THE TASK
Your output should be every line below, copied exactly.
──────────────────────────────
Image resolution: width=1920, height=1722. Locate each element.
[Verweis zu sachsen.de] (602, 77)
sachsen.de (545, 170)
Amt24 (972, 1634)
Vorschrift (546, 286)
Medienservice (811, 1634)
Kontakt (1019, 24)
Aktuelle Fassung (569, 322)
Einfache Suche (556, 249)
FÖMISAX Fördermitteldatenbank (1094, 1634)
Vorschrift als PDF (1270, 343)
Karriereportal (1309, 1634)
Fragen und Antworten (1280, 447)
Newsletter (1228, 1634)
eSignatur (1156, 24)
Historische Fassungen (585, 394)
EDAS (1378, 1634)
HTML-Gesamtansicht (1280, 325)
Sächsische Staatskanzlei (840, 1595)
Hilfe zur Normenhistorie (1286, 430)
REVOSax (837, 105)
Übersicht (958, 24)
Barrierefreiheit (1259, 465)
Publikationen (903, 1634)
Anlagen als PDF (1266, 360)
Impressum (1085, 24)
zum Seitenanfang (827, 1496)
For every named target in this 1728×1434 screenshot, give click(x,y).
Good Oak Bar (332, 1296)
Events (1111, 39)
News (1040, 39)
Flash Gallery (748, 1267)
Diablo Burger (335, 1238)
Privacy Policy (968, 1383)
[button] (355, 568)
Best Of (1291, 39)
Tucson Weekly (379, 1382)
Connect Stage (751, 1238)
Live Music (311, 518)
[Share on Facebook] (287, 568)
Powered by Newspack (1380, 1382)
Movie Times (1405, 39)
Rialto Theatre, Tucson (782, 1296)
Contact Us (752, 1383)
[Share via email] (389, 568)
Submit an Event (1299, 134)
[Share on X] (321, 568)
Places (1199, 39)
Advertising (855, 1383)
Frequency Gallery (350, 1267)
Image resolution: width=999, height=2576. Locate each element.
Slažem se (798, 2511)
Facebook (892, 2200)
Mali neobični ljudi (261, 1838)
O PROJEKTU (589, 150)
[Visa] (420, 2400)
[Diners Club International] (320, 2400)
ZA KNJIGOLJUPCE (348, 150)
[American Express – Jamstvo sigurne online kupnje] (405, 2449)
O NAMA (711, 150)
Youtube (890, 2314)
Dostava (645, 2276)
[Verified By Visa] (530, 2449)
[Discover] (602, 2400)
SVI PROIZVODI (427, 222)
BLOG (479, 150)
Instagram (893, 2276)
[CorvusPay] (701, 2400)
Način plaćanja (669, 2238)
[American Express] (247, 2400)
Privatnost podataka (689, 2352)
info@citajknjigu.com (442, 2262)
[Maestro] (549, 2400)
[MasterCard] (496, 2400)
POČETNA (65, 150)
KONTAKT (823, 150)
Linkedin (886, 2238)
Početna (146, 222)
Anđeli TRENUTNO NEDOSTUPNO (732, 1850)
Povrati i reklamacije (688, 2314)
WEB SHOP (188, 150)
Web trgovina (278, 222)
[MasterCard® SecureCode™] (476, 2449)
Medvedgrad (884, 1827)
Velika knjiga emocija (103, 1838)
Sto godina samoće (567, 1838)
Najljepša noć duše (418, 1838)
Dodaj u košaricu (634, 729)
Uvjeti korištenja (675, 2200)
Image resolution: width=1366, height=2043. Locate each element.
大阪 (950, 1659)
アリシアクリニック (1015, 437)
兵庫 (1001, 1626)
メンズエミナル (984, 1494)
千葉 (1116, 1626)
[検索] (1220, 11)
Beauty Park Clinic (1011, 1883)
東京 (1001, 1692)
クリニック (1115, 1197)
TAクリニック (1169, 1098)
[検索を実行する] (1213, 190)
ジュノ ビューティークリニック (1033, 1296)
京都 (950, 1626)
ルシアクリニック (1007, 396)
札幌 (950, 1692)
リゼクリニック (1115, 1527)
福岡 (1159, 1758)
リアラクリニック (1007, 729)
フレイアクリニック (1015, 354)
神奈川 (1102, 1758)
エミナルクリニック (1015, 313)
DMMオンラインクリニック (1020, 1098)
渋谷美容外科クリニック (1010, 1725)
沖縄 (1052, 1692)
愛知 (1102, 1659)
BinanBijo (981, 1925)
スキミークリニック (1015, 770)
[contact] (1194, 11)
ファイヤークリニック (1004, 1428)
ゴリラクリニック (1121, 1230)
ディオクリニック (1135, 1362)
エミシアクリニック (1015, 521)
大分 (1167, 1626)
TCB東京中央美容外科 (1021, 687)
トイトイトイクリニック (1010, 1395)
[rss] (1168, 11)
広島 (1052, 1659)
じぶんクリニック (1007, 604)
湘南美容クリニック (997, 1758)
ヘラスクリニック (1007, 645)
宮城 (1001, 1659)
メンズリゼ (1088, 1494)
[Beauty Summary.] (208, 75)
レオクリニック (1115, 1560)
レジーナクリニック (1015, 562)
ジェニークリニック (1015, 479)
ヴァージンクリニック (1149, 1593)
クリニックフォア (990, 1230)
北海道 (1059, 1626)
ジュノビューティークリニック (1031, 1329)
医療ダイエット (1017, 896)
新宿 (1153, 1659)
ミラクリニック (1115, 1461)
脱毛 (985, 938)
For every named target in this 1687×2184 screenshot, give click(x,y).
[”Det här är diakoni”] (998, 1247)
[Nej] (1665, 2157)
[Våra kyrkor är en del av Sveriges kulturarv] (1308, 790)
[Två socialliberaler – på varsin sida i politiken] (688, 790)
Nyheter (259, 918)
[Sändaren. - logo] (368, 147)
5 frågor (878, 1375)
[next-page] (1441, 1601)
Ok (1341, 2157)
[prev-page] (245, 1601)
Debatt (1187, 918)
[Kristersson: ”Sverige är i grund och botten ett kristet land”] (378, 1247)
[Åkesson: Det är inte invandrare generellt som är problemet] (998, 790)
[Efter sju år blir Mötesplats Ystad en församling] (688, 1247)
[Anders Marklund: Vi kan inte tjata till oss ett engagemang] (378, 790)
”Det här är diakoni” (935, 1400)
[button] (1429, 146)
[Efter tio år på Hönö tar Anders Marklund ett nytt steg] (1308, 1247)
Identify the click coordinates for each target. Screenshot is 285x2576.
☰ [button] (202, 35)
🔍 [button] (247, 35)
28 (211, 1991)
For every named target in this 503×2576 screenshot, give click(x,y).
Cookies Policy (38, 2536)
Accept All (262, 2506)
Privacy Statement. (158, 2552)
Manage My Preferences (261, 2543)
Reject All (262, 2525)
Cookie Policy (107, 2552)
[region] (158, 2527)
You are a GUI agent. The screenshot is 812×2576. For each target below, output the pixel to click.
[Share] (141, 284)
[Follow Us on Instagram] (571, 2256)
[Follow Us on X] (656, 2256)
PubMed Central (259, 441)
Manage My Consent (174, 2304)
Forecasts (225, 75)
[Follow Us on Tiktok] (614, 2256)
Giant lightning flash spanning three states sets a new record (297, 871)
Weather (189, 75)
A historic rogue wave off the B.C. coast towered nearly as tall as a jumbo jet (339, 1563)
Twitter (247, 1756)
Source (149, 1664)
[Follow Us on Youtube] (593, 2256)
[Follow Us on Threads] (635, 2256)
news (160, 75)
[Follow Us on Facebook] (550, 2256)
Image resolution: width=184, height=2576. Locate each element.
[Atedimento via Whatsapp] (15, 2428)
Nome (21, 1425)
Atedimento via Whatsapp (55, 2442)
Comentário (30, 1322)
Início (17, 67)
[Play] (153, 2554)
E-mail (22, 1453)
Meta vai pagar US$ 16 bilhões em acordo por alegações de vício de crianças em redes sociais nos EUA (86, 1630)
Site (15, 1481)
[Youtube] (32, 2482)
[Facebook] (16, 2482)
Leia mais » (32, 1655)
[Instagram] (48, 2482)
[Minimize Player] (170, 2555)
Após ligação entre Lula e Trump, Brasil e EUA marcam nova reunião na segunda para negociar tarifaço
──────────────────────────────
OUTPUT BELOW
Image resolution: width=1920, height=1722. Locate each element.
[Verweis zu sachsen.de] (602, 77)
sachsen.de (545, 170)
Amt24 (972, 1634)
Vorschrift (546, 286)
Medienservice (811, 1634)
Kontakt (1019, 24)
Aktuelle Fassung (569, 322)
Einfache Suche (556, 249)
FÖMISAX Fördermitteldatenbank (1094, 1634)
Vorschrift als PDF (1270, 343)
Karriereportal (1309, 1634)
Fragen und Antworten (1280, 447)
Newsletter (1228, 1634)
eSignatur (1156, 24)
Historische Fassungen (585, 394)
EDAS (1378, 1634)
HTML-Gesamtansicht (1280, 325)
Sächsische Staatskanzlei (840, 1595)
Hilfe zur Normenhistorie (1286, 430)
REVOSax (837, 105)
Übersicht (958, 24)
Barrierefreiheit (1259, 465)
Publikationen (903, 1634)
Anlagen als PDF (1266, 360)
Impressum (1085, 24)
zum Seitenanfang (827, 1496)
For every named target in this 1728×1434 screenshot, give click(x,y).
Good Oak Bar (332, 1296)
Events (1111, 39)
News (1040, 39)
Flash Gallery (748, 1267)
Diablo Burger (335, 1238)
Privacy Policy (968, 1383)
[button] (355, 568)
Best Of (1291, 39)
Tucson Weekly (379, 1382)
Connect Stage (751, 1238)
Live Music (311, 518)
[Share on Facebook] (287, 568)
Powered by Newspack (1380, 1382)
Movie Times (1405, 39)
Rialto Theatre, Tucson (782, 1296)
Contact Us (752, 1383)
[Share via email] (389, 568)
Submit an Event (1299, 134)
[Share on X] (321, 568)
Places (1199, 39)
Advertising (855, 1383)
Frequency Gallery (350, 1267)
Image resolution: width=999, height=2576. Locate each element.
Slažem se (798, 2511)
Facebook (892, 2200)
Mali neobični ljudi (261, 1838)
O PROJEKTU (589, 150)
[Visa] (420, 2400)
[Diners Club International] (320, 2400)
ZA KNJIGOLJUPCE (348, 150)
[American Express – Jamstvo sigurne online kupnje] (405, 2449)
O NAMA (711, 150)
Youtube (890, 2314)
Dostava (645, 2276)
[Verified By Visa] (530, 2449)
[Discover] (602, 2400)
SVI PROIZVODI (427, 222)
BLOG (479, 150)
Instagram (893, 2276)
[CorvusPay] (701, 2400)
Način plaćanja (669, 2238)
[American Express] (247, 2400)
Privatnost podataka (689, 2352)
info@citajknjigu.com (442, 2262)
[Maestro] (549, 2400)
[MasterCard] (496, 2400)
POČETNA (65, 150)
KONTAKT (823, 150)
Linkedin (886, 2238)
Početna (146, 222)
Anđeli TRENUTNO NEDOSTUPNO (732, 1850)
Povrati i reklamacije (688, 2314)
WEB SHOP (188, 150)
Web trgovina (278, 222)
[MasterCard® SecureCode™] (476, 2449)
Medvedgrad (884, 1827)
Velika knjiga emocija (103, 1838)
Sto godina samoće (567, 1838)
Najljepša noć duše (418, 1838)
Dodaj u košaricu (634, 729)
Uvjeti korištenja (675, 2200)
Image resolution: width=1366, height=2043. Locate each element.
大阪 (950, 1659)
アリシアクリニック (1015, 437)
兵庫 (1001, 1626)
メンズエミナル (984, 1494)
千葉 (1116, 1626)
[検索] (1220, 11)
Beauty Park Clinic (1011, 1883)
東京 (1001, 1692)
クリニック (1115, 1197)
TAクリニック (1169, 1098)
[検索を実行する] (1213, 190)
ジュノ ビューティークリニック (1033, 1296)
京都 (950, 1626)
ルシアクリニック (1007, 396)
札幌 (950, 1692)
リゼクリニック (1115, 1527)
福岡 (1159, 1758)
リアラクリニック (1007, 729)
フレイアクリニック (1015, 354)
神奈川 (1102, 1758)
エミナルクリニック (1015, 313)
DMMオンラインクリニック (1020, 1098)
渋谷美容外科クリニック (1010, 1725)
沖縄 (1052, 1692)
愛知 (1102, 1659)
BinanBijo (981, 1925)
スキミークリニック (1015, 770)
[contact] (1194, 11)
ファイヤークリニック (1004, 1428)
ゴリラクリニック (1121, 1230)
ディオクリニック (1135, 1362)
エミシアクリニック (1015, 521)
大分 (1167, 1626)
TCB東京中央美容外科 (1021, 687)
トイトイトイクリニック (1010, 1395)
[rss] (1168, 11)
広島 (1052, 1659)
じぶんクリニック (1007, 604)
湘南美容クリニック (997, 1758)
ヘラスクリニック (1007, 645)
宮城 (1001, 1659)
メンズリゼ (1088, 1494)
[Beauty Summary.] (208, 75)
レオクリニック (1115, 1560)
レジーナクリニック (1015, 562)
ジェニークリニック (1015, 479)
ヴァージンクリニック (1149, 1593)
クリニックフォア (990, 1230)
北海道 (1059, 1626)
ジュノビューティークリニック (1031, 1329)
医療ダイエット (1017, 896)
新宿 (1153, 1659)
ミラクリニック (1115, 1461)
脱毛 (985, 938)
For every named target in this 1687×2184 screenshot, give click(x,y).
[”Det här är diakoni”] (998, 1247)
[Nej] (1665, 2157)
[Våra kyrkor är en del av Sveriges kulturarv] (1308, 790)
[Två socialliberaler – på varsin sida i politiken] (688, 790)
Nyheter (259, 918)
[Sändaren. - logo] (368, 147)
5 frågor (878, 1375)
[next-page] (1441, 1601)
Ok (1341, 2157)
[prev-page] (245, 1601)
Debatt (1187, 918)
[Kristersson: ”Sverige är i grund och botten ett kristet land”] (378, 1247)
[Åkesson: Det är inte invandrare generellt som är problemet] (998, 790)
[Efter sju år blir Mötesplats Ystad en församling] (688, 1247)
[Anders Marklund: Vi kan inte tjata till oss ett engagemang] (378, 790)
”Det här är diakoni” (935, 1400)
[button] (1429, 146)
[Efter tio år på Hönö tar Anders Marklund ett nytt steg] (1308, 1247)
Identify the click coordinates for each target. Screenshot is 285x2576.
☰ [button] (202, 35)
🔍 [button] (247, 35)
28 (211, 1991)
For every named target in this 503×2576 screenshot, give click(x,y).
Cookies Policy (38, 2536)
Accept All (262, 2506)
Privacy Statement. (158, 2552)
Manage My Preferences (261, 2543)
Reject All (262, 2525)
Cookie Policy (107, 2552)
[region] (158, 2527)
You are a GUI agent. The screenshot is 812×2576. For each target below, output the pixel to click.
[Share] (141, 284)
[Follow Us on Instagram] (571, 2256)
[Follow Us on X] (656, 2256)
PubMed Central (259, 441)
Manage My Consent (174, 2304)
Forecasts (225, 75)
[Follow Us on Tiktok] (614, 2256)
Giant lightning flash spanning three states sets a new record (297, 871)
Weather (189, 75)
A historic rogue wave off the B.C. coast towered nearly as tall as a jumbo jet (339, 1563)
Twitter (247, 1756)
Source (149, 1664)
[Follow Us on Youtube] (593, 2256)
[Follow Us on Threads] (635, 2256)
news (160, 75)
[Follow Us on Facebook] (550, 2256)
Image resolution: width=184, height=2576. Locate each element.
[Atedimento via Whatsapp] (15, 2428)
Nome (21, 1425)
Atedimento via Whatsapp (55, 2442)
Comentário (30, 1322)
Início (17, 67)
[Play] (153, 2554)
E-mail (22, 1453)
Meta vai pagar US$ 16 bilhões em acordo por alegações de vício de crianças em redes sociais nos EUA (86, 1630)
Site (15, 1481)
[Youtube] (32, 2482)
[Facebook] (16, 2482)
Leia mais » (32, 1655)
[Instagram] (48, 2482)
[Minimize Player] (170, 2555)
Após ligação entre Lula e Trump, Brasil e EUA marcam nova reunião na segunda para negociar tarifaço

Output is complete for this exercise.